Webcomic by Lindsay Ishihiro

Motherlover is a LGBTQ romance webcomic by Lindsay Ishihiro, originally published from 2018 to 2024. In 2025, a graphic novel was published by Iron Circus. It was nominated for the Eisner Award for Best Webcomic in 2025.

== Plot ==
When Imogen, a mother of four, meets Alex, a lesbian single mother and her new neighbor, the two women strike a friendship. After she learns her husband is both mismanaging their bills and cheating on her, Imogen divorces him, starts attending college, and moves with her children to Alex's place, where their relationship grows into a romance.

The series includes a subplot where Imogen's oldest child Lulu comes out as a trans girl.

== Development ==
According to the author, the comic was inspired by a strip from their other webcomic, How Baby, which depicted two mothers being envious of each other. The webcomic was originally published online from 2018 to 2024. A graphic novel containing the entire comic was published by Iron Circus Comics on May 6, 2025.

== Reception ==
Broken Frontier's Edward Picot praised the slowburn romance and the complex relationship between Alex and her brother, but was critical the flatness of the child characters and the lack of exploration into Lulu's transition.
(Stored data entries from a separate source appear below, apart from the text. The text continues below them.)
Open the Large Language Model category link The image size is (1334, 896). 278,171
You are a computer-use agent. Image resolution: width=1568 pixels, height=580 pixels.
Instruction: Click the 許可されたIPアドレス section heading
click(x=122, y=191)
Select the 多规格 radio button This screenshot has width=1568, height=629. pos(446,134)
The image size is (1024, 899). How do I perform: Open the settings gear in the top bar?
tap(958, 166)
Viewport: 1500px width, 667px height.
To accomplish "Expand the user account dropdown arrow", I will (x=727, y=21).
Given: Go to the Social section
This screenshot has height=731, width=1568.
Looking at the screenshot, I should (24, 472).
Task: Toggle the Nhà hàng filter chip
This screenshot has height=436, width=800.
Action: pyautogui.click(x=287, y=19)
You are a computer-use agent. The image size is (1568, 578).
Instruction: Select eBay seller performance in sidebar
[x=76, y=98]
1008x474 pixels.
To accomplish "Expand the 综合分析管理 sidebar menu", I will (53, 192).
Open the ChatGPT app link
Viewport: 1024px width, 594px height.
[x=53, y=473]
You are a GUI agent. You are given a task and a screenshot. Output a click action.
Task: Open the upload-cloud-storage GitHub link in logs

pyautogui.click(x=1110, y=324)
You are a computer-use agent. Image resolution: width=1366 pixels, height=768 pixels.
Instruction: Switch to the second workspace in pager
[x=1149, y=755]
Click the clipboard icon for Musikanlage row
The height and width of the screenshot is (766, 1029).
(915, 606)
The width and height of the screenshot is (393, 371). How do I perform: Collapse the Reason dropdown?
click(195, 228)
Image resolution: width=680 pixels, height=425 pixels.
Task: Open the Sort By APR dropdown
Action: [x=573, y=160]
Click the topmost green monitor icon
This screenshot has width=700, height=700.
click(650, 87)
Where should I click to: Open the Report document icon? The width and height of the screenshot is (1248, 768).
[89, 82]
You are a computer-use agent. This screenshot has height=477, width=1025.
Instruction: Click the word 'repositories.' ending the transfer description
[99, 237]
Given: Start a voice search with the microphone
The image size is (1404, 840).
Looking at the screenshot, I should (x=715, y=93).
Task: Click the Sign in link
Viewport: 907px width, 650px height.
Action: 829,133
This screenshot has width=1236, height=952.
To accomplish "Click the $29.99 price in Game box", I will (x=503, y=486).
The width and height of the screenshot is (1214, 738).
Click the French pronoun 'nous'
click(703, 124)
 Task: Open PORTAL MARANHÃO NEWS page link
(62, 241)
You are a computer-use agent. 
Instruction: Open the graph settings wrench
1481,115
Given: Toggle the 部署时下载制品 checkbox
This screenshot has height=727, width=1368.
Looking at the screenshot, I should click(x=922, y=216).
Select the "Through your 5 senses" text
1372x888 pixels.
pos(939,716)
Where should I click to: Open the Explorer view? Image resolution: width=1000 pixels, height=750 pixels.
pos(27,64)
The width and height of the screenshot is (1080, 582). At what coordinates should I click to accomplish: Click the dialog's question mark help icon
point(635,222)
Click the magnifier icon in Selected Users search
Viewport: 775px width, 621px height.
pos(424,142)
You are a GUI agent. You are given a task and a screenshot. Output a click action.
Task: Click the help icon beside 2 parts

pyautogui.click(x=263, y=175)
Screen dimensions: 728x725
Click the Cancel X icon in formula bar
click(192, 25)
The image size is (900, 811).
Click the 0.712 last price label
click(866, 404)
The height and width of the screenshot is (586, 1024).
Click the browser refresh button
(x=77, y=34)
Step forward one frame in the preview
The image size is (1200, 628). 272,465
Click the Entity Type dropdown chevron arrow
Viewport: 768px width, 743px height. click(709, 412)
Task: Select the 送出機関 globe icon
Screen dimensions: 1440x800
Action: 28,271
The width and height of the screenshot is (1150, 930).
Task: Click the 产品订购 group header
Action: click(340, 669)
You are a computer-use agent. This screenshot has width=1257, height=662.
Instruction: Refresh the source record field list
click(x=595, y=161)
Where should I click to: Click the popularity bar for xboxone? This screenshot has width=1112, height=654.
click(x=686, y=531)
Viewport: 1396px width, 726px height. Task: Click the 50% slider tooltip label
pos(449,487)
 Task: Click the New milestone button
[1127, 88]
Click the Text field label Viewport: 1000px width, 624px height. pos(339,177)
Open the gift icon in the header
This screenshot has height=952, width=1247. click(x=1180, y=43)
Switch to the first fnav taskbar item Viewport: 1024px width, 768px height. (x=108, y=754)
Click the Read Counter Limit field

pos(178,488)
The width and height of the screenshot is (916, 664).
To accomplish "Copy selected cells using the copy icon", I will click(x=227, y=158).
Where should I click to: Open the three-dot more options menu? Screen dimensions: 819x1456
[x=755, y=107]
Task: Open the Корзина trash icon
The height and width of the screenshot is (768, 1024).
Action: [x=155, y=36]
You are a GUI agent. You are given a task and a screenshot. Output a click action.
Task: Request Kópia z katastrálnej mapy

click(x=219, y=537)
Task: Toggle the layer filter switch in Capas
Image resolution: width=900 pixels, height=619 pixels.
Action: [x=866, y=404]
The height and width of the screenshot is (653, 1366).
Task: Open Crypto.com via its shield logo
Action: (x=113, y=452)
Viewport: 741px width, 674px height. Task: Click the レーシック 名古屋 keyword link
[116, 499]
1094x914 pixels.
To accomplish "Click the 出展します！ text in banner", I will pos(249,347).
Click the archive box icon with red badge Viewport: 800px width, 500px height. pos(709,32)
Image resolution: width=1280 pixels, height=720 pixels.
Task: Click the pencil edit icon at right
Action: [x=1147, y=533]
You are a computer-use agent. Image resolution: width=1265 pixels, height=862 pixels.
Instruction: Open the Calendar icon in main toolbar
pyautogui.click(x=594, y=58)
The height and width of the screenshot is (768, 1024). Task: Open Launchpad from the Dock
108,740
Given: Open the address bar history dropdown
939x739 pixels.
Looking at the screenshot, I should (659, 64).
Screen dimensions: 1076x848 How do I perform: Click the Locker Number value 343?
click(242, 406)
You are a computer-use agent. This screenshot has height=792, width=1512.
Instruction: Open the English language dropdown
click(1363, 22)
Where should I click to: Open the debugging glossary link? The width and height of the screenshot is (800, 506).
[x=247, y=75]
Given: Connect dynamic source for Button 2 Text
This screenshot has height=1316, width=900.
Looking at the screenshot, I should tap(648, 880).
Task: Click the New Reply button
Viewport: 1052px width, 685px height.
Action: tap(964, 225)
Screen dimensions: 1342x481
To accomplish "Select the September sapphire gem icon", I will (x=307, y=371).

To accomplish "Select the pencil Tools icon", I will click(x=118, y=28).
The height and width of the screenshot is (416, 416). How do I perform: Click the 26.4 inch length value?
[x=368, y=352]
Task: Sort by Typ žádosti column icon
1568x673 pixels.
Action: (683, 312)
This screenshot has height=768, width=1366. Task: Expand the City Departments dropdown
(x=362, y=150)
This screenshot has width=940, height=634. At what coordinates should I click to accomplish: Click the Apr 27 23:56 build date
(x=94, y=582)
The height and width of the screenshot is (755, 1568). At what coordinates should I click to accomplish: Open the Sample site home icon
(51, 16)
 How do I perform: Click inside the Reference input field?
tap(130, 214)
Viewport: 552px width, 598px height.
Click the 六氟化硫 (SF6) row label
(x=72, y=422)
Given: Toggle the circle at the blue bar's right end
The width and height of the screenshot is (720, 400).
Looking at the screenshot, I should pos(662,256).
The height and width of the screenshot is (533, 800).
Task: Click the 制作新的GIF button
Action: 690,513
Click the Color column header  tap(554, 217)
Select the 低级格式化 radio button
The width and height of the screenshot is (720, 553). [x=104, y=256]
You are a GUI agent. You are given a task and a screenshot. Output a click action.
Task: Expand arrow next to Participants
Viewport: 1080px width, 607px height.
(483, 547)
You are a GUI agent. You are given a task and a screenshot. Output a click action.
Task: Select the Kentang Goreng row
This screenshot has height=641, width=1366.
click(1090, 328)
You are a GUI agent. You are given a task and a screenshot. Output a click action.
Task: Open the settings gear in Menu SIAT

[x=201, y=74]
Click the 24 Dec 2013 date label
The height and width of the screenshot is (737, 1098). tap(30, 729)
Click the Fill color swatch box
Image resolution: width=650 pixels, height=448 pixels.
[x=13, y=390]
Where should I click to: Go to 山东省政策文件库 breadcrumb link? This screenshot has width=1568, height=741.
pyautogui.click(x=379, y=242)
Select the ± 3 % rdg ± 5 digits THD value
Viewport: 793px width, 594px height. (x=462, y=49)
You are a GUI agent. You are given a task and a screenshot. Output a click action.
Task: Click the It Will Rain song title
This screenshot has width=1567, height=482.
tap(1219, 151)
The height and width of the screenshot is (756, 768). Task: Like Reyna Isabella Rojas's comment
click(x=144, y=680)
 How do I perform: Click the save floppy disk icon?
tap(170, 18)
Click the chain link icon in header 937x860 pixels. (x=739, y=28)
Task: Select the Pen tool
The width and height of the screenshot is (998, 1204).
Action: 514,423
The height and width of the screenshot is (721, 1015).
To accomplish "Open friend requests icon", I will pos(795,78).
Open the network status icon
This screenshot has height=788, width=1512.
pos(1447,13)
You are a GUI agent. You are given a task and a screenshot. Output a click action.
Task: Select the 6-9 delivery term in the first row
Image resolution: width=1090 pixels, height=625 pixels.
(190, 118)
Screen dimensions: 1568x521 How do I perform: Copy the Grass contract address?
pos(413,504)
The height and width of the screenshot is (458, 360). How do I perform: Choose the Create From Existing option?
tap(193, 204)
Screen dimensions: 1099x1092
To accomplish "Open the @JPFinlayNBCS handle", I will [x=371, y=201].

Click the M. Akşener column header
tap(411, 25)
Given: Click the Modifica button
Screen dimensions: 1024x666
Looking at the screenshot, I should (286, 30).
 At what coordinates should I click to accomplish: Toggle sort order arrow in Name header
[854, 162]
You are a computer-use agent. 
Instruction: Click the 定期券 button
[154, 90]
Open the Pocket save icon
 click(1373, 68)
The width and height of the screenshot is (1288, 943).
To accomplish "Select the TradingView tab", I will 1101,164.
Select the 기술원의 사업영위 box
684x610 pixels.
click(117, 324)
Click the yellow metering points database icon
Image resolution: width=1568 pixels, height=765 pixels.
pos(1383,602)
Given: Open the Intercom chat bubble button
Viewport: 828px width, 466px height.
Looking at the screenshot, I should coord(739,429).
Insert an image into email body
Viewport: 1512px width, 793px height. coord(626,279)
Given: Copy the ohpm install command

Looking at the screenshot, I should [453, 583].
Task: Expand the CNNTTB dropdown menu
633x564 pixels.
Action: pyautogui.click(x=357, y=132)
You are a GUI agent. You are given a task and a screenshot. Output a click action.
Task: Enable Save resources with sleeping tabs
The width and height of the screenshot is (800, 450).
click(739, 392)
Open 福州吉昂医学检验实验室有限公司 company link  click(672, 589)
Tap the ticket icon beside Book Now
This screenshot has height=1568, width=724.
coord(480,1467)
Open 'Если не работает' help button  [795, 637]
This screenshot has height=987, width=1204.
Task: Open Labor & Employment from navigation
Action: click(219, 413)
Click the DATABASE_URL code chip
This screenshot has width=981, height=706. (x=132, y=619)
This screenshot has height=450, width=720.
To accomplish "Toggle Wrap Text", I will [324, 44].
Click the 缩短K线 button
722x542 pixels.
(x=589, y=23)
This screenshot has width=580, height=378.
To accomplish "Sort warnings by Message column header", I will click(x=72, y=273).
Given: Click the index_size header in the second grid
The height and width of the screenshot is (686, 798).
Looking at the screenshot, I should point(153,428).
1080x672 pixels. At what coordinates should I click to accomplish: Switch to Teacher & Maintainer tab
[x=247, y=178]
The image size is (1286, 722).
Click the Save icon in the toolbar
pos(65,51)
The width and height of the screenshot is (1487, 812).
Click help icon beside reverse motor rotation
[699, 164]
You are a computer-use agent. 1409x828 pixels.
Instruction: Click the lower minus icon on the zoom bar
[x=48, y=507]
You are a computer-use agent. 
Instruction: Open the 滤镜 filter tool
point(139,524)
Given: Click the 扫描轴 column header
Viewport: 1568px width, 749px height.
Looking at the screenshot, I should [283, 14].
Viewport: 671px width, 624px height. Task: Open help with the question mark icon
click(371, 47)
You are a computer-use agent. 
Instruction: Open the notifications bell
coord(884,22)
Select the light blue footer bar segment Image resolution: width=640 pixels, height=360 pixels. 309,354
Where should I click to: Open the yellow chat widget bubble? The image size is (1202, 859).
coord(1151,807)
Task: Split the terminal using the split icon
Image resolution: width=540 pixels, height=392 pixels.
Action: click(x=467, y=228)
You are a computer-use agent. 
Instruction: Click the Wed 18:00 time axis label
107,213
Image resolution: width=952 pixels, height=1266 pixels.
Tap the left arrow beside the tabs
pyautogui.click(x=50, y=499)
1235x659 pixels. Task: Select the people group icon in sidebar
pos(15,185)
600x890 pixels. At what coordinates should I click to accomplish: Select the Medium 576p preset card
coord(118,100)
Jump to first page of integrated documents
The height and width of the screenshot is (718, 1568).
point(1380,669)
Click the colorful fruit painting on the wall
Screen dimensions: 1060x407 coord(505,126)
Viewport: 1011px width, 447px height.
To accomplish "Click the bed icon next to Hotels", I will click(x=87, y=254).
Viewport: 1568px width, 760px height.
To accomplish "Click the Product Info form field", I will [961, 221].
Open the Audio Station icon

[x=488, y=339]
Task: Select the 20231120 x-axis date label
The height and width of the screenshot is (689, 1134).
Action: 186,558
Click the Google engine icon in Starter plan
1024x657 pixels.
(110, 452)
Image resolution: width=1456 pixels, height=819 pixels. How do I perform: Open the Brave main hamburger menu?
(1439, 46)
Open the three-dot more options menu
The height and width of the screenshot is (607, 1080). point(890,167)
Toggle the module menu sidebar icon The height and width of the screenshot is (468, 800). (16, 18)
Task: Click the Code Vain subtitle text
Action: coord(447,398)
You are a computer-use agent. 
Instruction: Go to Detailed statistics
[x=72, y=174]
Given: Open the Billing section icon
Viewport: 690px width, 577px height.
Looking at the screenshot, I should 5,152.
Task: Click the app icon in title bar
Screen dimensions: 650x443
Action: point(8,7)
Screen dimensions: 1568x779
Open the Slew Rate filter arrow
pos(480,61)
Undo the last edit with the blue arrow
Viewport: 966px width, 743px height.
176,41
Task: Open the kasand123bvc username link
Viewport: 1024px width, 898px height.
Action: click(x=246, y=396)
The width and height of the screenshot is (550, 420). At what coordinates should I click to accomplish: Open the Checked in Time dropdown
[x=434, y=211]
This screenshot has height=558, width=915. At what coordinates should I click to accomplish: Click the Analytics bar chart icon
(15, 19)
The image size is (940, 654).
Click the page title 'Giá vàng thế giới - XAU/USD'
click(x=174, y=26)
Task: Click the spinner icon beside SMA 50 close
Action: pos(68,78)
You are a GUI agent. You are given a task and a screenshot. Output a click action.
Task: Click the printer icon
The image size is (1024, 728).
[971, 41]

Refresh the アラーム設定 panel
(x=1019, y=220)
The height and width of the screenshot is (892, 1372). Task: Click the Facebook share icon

Publishers Weekly gave the graphic novel a starred review, citing the "colorful, animated" artwork and the representation regarding body types and LGBTQ+ identities.

George Gene Gustines of the New York Times stated "the relatable situations, measured pace and true-to-the-ear dialogue will have readers cheering for them."

Masha Zhdanova writing for WomenWriteAboutComics gave particular praise to the detailed backgrounds in the comic, stating "the environments in Motherlover feel distinct and personal and real, like places I could see in the outside world". Zhdanova also commented on the protagonist being parents, considering it a "different and valuable perspective to the webcomics scene."

The series was nominated for the 2025 Eisner Award for Best Webcomic.